Dari A-League ke Panggung Dunia
Lucas Herrington, bek muda Australia berusia 18 tahun, menjadi sorotan setelah tampil gemilang di Piala Dunia. Ia adalah pemain termuda Australia yang menjadi starter di laga Piala Dunia saat menghadapi Paraguay. Ketenangannya di lapangan bahkan dibandingkan dengan mobil mewah Rolls-Royce oleh rekan setimnya, Harry Souttar.
Herrington sebelumnya bermain di A-League bersama Brisbane Roar sebelum pindah ke Colorado. Kini, namanya dikaitkan dengan raksasa Eropa seperti Barcelona. Nilai transfernya diprediksi bisa menyamai atau melampaui rekor Australia yang dipegang Harry Souttar (£15 juta).
Pujian Setinggi Langit dari Rekan Setim
Setelah laga melawan Paraguay, Souttar memuji penampilan Herrington. “Kau tak akan percaya ini adalah laga Piala Dunia pertamanya. Dia benar-benar tenang, seperti Rolls-Royce,” ujar Souttar. Pujian ini bukan tanpa alasan. Herrington sukses meredam serangan Paraguay, baik di udara maupun di tanah, meski kerap menjadi target empuk lawan.
Connor Metcalfe, gelandang Australia, juga kagum. “Tidak ada yang membuatnya goyah. Dia tidak pernah terlihat gugup. Saat dia menggiring bola, kami pun tidak panik. Biasanya jika pemain muda tampil, rekan lain khawatir akan keputusan ceroboh. Tapi dia selalu tenang,” kata Metcalfe.
Dampak Finansial bagi Brisbane Roar
Keputusan Brisbane Roar menjual klausul penjualan 20% untuk Colorado seharga sekitar A$500.000 kini dianggap merugikan. Jika Herrington dijual dengan harga tinggi, klub akan kehilangan potensi pendapatan miliaran dolar. Metcalfe berkomentar, “Mereka pasti akan menyesal.”
Ketenangan Bawaan Lahir
Herrington sendiri mengaku tidak melatih ketenangannya. “Itu mungkin bawaan. Saya hanya percaya pada kemampuan diri dan tim, lalu bermain apa yang ada di depan,” ujarnya. Ia juga sadar dengan rumor transfer ke Barcelona, tapi berusaha fokus pada turnamen. “Saya hanya ingin menikmati momen ini. Ini pertama kalinya, semoga banyak kesempatan lain. Saya akan bekerja keras dan lihat hasilnya nanti,” tambahnya.
Perjalanan Herrington ke Piala Dunia
Herrington baru masuk starting XI saat melawan Paraguay setelah sebelumnya menjadi cadangan di laga melawan Turki dan Amerika Serikat. Pelatih Tony Popovic memberinya kesempatan dan Herrington pun “over the moon”. Ia segera memberi kabar kepada ibunya yang awalnya gugup, tapi lebih excited.

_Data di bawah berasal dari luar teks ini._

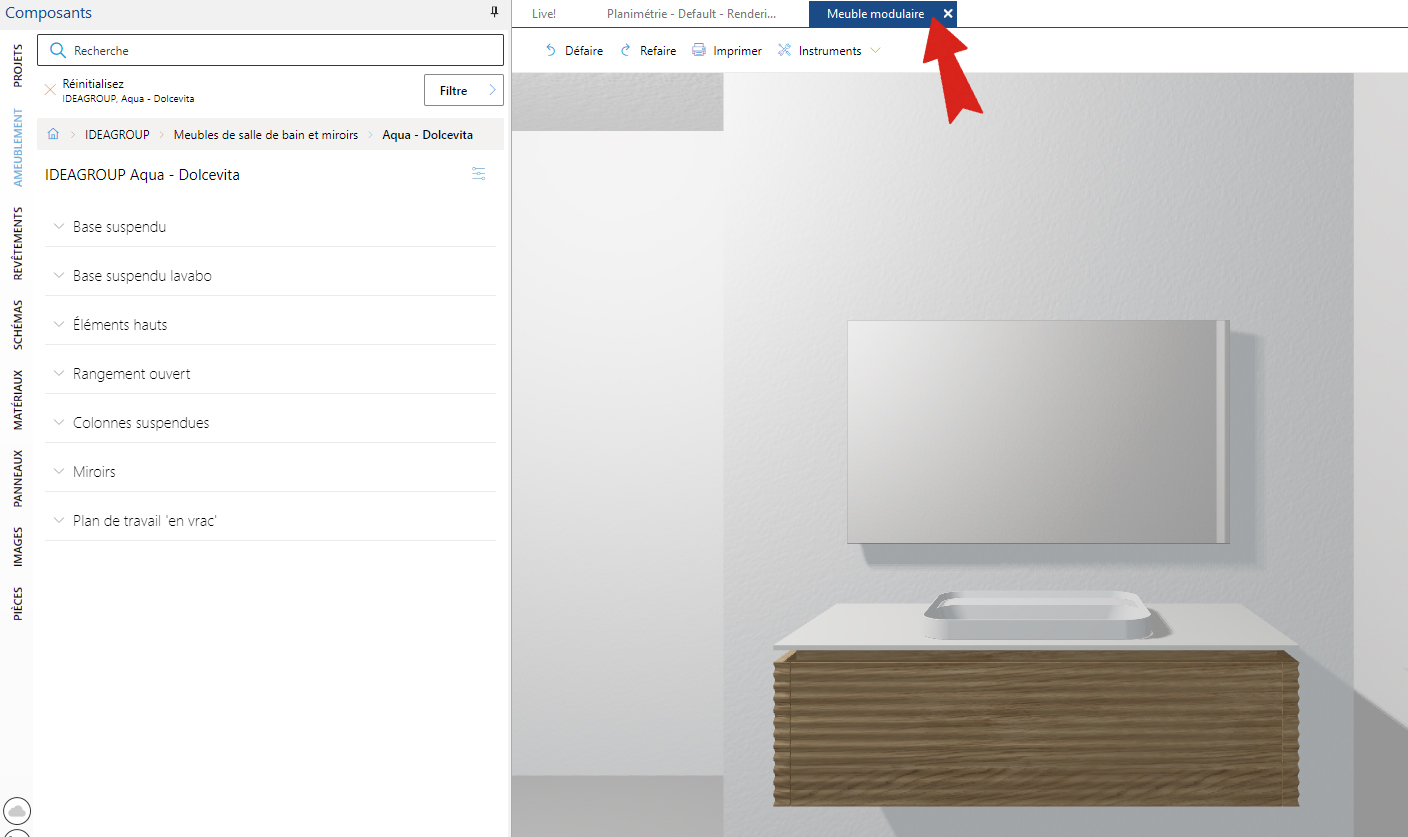1408x837 pixels.
Task: Click the Refaire redo icon
Action: pyautogui.click(x=626, y=51)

Video saat Herrington berusia 14 tahun menonton Piala Dunia 2022 di fan zone Brisbane viral beberapa waktu lalu. Dalam video itu, ia terlihat dengan tubuh jangkung dan rambut keriting. “Saya sudah mendukung Socceroos sejak kecil. Sekarang berada di sini sangat spesial. Saya ingin membuat semua orang di kampung halaman bangga,” ujarnya.
Masa Depan Cerah
Herrington menerima pujian Souttar dengan rendah hati. Ketika ditanya apakah ia lebih suka dibandingkan dengan mobil lain selain Rolls-Royce, ia menjawab, “Tidak, saya senang dengan Rolls-Royce. Saya terima.”
Penampilannya di Piala Dunia tidak hanya membantu Australia lolos ke babak 32 besar, tapi juga mengukuhkan namanya sebagai salah satu talenta muda paling bersinar. Dengan ketenangan di atas rata-rata, Lucas Herrington siap menjadi pilar pertahanan Australia untuk tahun-tahun mendatang.
Kesimpulan
Lucas Herrington membuktikan bahwa usia bukanlah penghalang untuk tampil di panggung besar. Ketenangan dan kemampuannya membaca permainan membuatnya dijuluki “Rolls-Royce” oleh rekan setim. Meski rumor transfer terus berhembus, ia tetap fokus pada apa yang bisa ia kendalikan: permainannya sendiri. Jika ia terus berkembang, bukan tidak mungkin Herrington akan menjadi bek termahal Australia berikutnya.